Alakbar Mammadov (; ; 9 May 1930 – 28 July 2014) was a Soviet and Azerbaijani footballer best known as a striker for FC Dynamo Moscow in the 1950s and later as the first manager of the independent Azerbaijan national football team.

He has been classified as a Master of Sport of the USSR as a four-time champion player in the Soviet Top League and a member of the Soviet national team. Mammadov also played for and managed his hometown club Neftçi PFK for a total of 12 years.

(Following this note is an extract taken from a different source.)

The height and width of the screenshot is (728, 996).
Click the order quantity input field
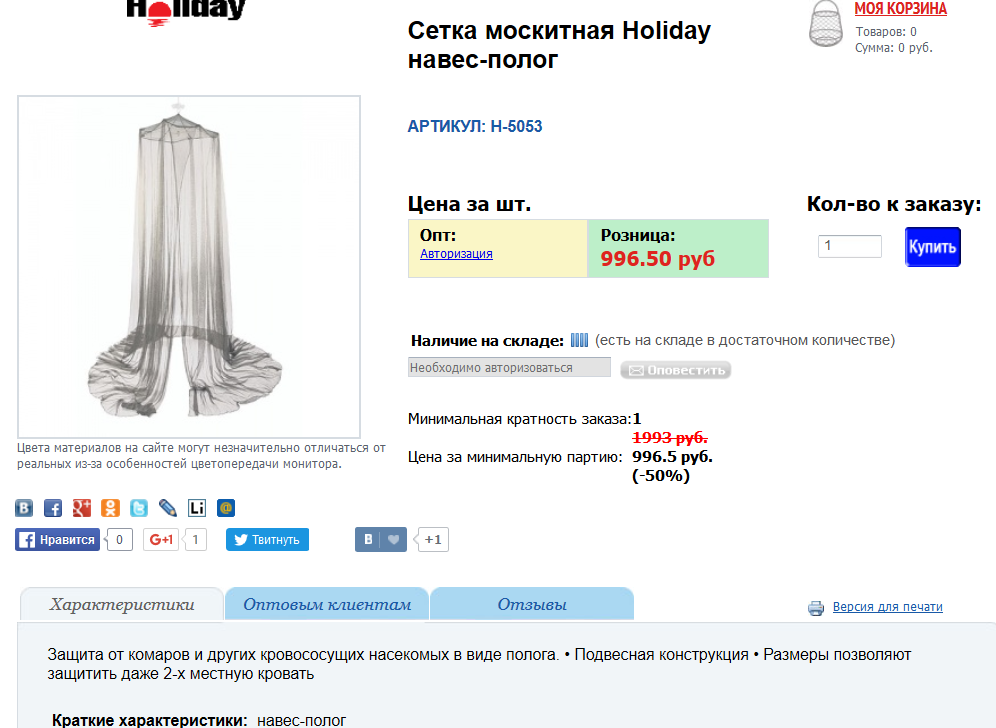850,246
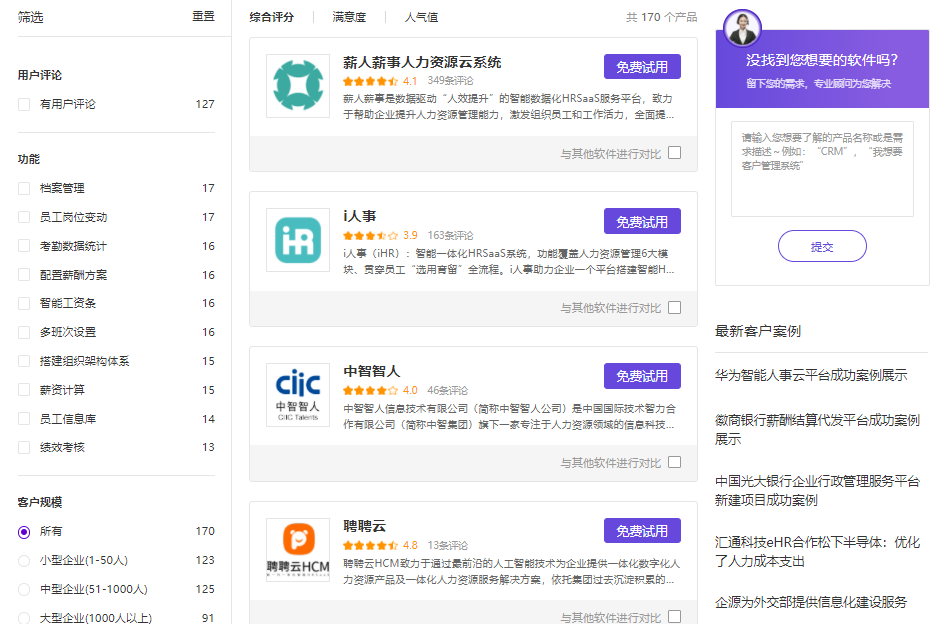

He was only player to score four goals against AC Milan at San Siro.

Career
Mammadov was well known for scoring the winning goal for Dynamo to clinch the Soviet Top League title for the club in the 87th minute of their 1957 championship match against Spartak Moscow; 50 years later, Mammadov's strike was commemorated when he was awarded the Order of Alexander Nevsky (first degree) at Dynamo's Petrovsky Park. In addition to the 45 goals he scored as a member of Dynamo in league play, Mammadov also scored 11 times in international club play, including equalizers against A.C. Milan in front of 100,000 spectators at San Siro in 1955 and against the Brazilian side Vasco da Gama during their 1956 friendly in Moscow in front of 90,000 fans.

Between 1972 and 1990, Mammadov was the President of the staff that organized the "Leather Ball" All-Soviet Youth Football Tournament (Всероссийский турнир юных футболистов «Кожаный мяч»), which now is associated with the Danone Nations Cup. Mammadov wrote a memoir titled Secrets of the Football Profession in 1991.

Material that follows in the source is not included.